Maybe you've been hearing it, too: someone (the rumor goes) has been telling voters that if the tuition tax credit passes next week, you will get $1,200, in cash or check, for each of your children. You're supposed to spend the money on private-school tuition, of course, but if you keep a little back for other purposes, well, who's to know?

Maybe someone has been spreading this vicious bit of misinformation. But you can't prove it by me. I've just made three hours' worth of random phone calls to Ward 8 residents, where, according to the rumors, the $1,200 misunderstanding has been chiefly fostered, and I found not a single voter who had heard it.

It's worse than that: several dozen phone calls did not succeed in turning up a single voter who knew in any but the vaguest terms what the tax credit initiative was about. Some thought it might have something to do with college tuitions; others flat hadn't heard of the proposal, though most of them did seem interested. Only four of those I reached said they intended to vote next Tuesday; two of those said they were registered.

I don't know what to make of these decidedly unscientific findings except to guess that the tuition-tax-credit issue--arguably the most significant issue to come before District voters since Washington gained the right to vote--will be decided in the middle- class precincts, where the pocketbook interest is greatest and the need is least. In one modest-to-low-income part of Southeast, the controversial initiative appears to be a non-issue.

And yet it is the low-income parents on whose behalf the backers of the initiative claim they are working. Their whole point, they argue, is to give parents of modest means the same public school/private school choice already enjoyed by the middle class.

It's no easier to guess how the middle class will vote on the issue. Most of the interview stories in the paper indicate that they will vote against the initiative, on the ground that its passage could do severe damage to the public schools. But I've been talking to some middle-class parents of private- school children who say they will vote yes. Since the public schools are hopeless anyway, they say, they might as well vote their own financial interest. They'll take the $1,200, which they see as free money, without guilt.

Well, it's not exactly free. If the measure becomes law, one of two things will happen. 1)A large number of public-school parents will opt for private or parochial school, in which case the city treasury will lose $1,200 per child, forcing the closing of a large number of school buildings and the firing of a large number of teachers. If the parents then find that the $1,200 is insufficient to meet the cost of nonpublic education, or if they find that the private or parochial schools are unsatisfactory, there will be no public schools for them to return to.

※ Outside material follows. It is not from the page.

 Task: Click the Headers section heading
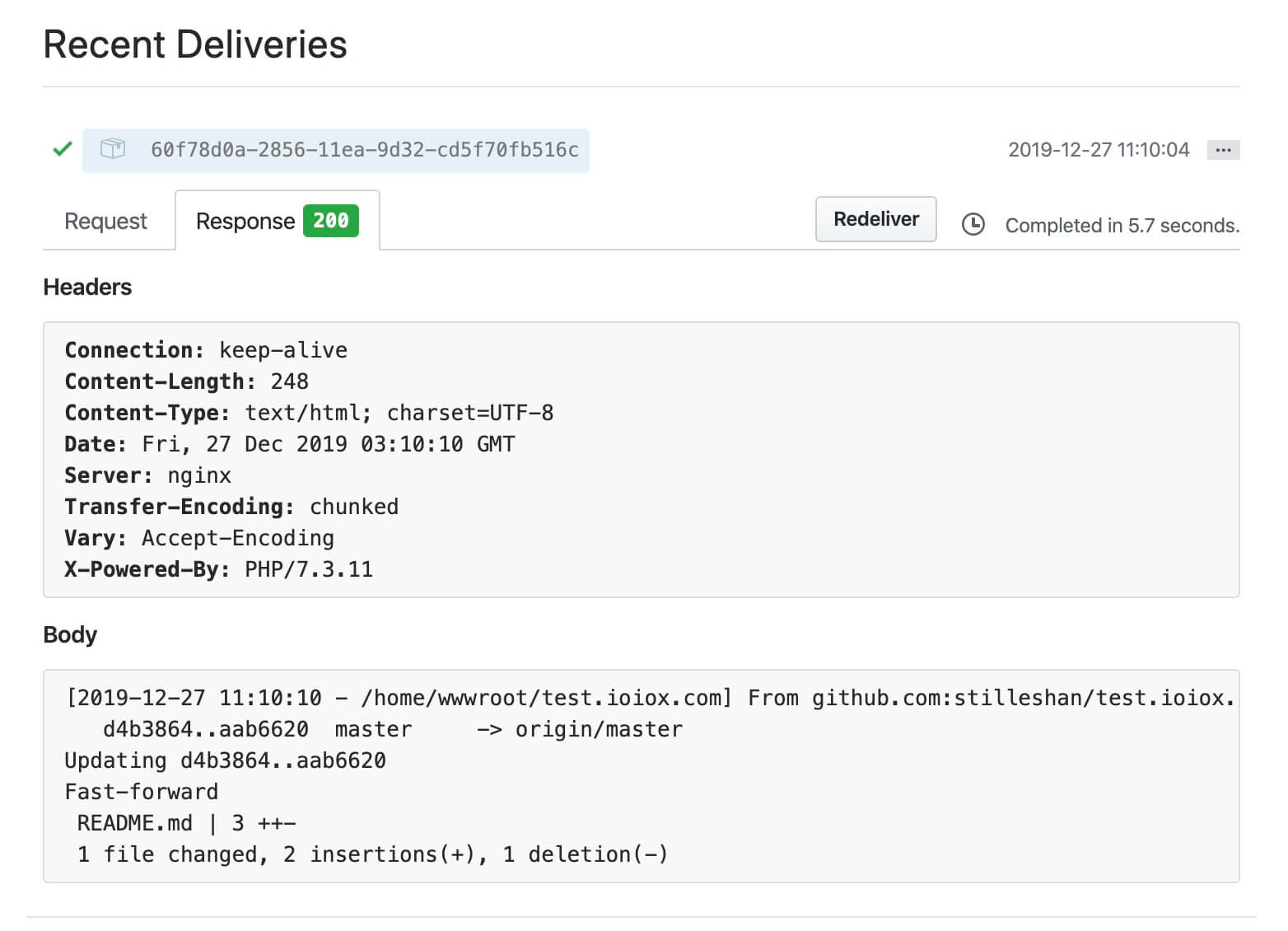[x=87, y=288]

That probably won't happen, for the simple reason that there aren't enough vacant private school spaces to handle a large influx, which means 2)the chief beneficiaries of the credit will be those parents of the 20,000 children already in private schools. And that means that the city treasury will be short $24 million, right off the top. In that event, Mayor Marion Barry already has indicated, he will have no choice but to raise real-estate taxes by enough to make up the slack. Thus the money the initiative puts in one pocket, property taxes will take out of the other.

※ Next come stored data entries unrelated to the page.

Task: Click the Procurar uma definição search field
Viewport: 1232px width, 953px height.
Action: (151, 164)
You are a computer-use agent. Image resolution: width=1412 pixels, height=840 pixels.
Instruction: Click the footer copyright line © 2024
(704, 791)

Incidentally, the passage of the initiative won't mean $1,200 in the pocket for any except those taxpayers who earn enough to pay at least $1,200 in city taxes (that would require an income of $25,300 a year for a family of four) and itemize their tax returns.

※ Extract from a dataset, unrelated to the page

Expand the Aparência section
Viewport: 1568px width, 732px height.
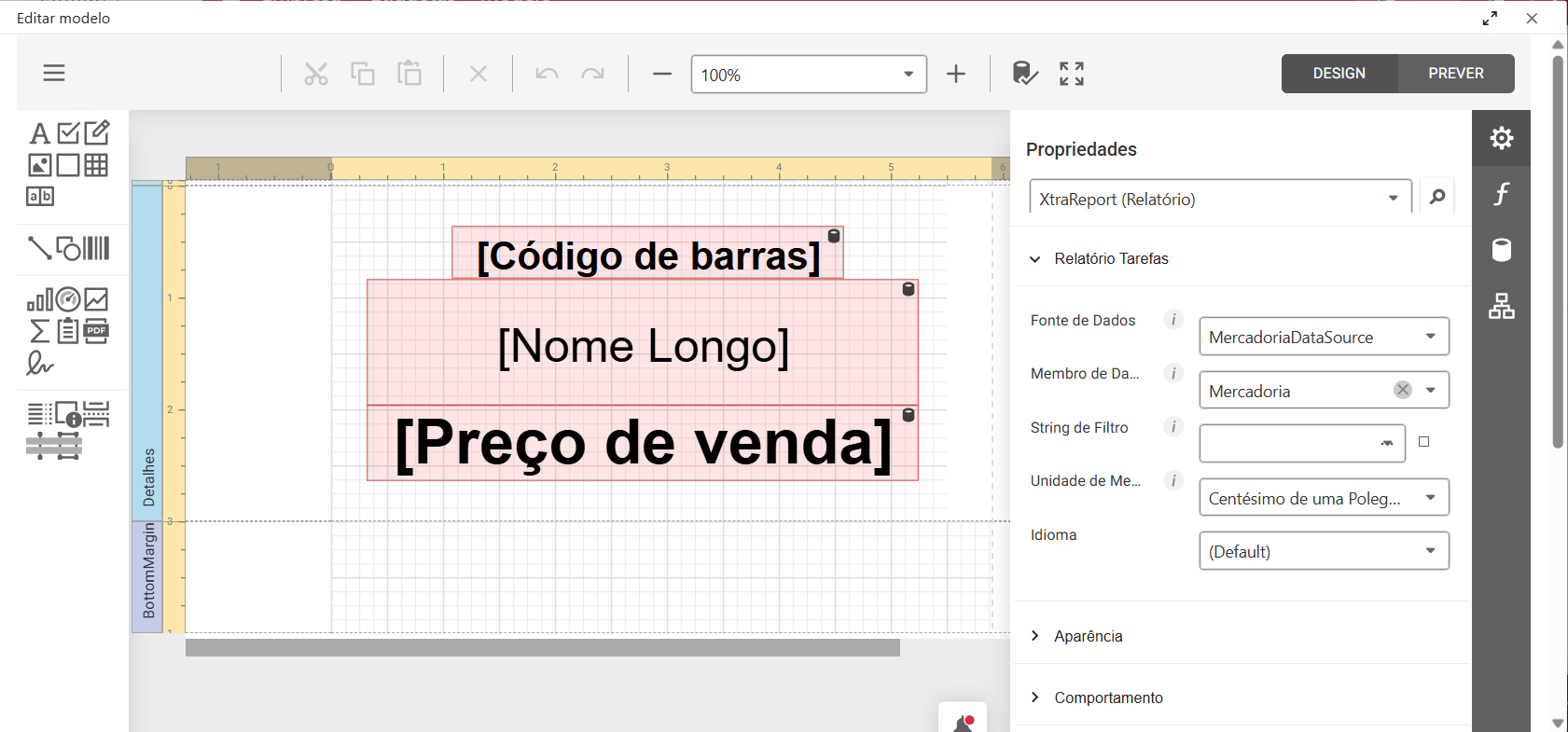1088,636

The initiative would not give you $1,200 in cash. It would only reduce the amount of city taxes you owe by that amount--or whatever amount less than that you spend on private-school tuition. If you pay no local income tax, you get nothing.

One argument in support of the initiative is that private-school parents pay twice for their children's education: once in their private-school tuition and a second time in the portion of their taxes that supports the public schools. To the extent that having their children in nonpublic schools relieves the city of the necessity of educating them, shouldn't they be entitled to a refund?

One woman who has heard the argument offers this response: "Say I have only one child in school, and I pay exactly $1,200 in city taxes. Since the initiative would give me a 100 percent refund of my taxes, who pays my part of the taxes that are slated for street repair, Metro subsidies, building inspection, public health services, spraying and replacing trees, plugging up burst water mains, hauling sewage waste to distant dumps and treating the Potomac water so it is fit to drink?"

Good question.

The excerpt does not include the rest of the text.